WRITTEN REQUEST
Arrange the entries below as a numbered list. Start at the very first line and include everything up to and including the line that contains "the icon above change photo is", leaving out blank lines.

Word and element locating data:
|---|

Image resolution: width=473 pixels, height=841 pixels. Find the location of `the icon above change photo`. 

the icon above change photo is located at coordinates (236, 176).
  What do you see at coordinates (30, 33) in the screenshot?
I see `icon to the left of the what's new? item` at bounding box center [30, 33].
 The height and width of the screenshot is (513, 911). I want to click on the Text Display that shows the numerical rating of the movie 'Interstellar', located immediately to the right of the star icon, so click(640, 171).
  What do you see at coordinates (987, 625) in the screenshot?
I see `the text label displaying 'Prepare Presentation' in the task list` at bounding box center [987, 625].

|---|

THE OUTPUT
1. Image resolution: width=473 pixels, height=841 pixels. Find the location of `the icon above change photo`. 
2. the icon above change photo is located at coordinates (236, 176).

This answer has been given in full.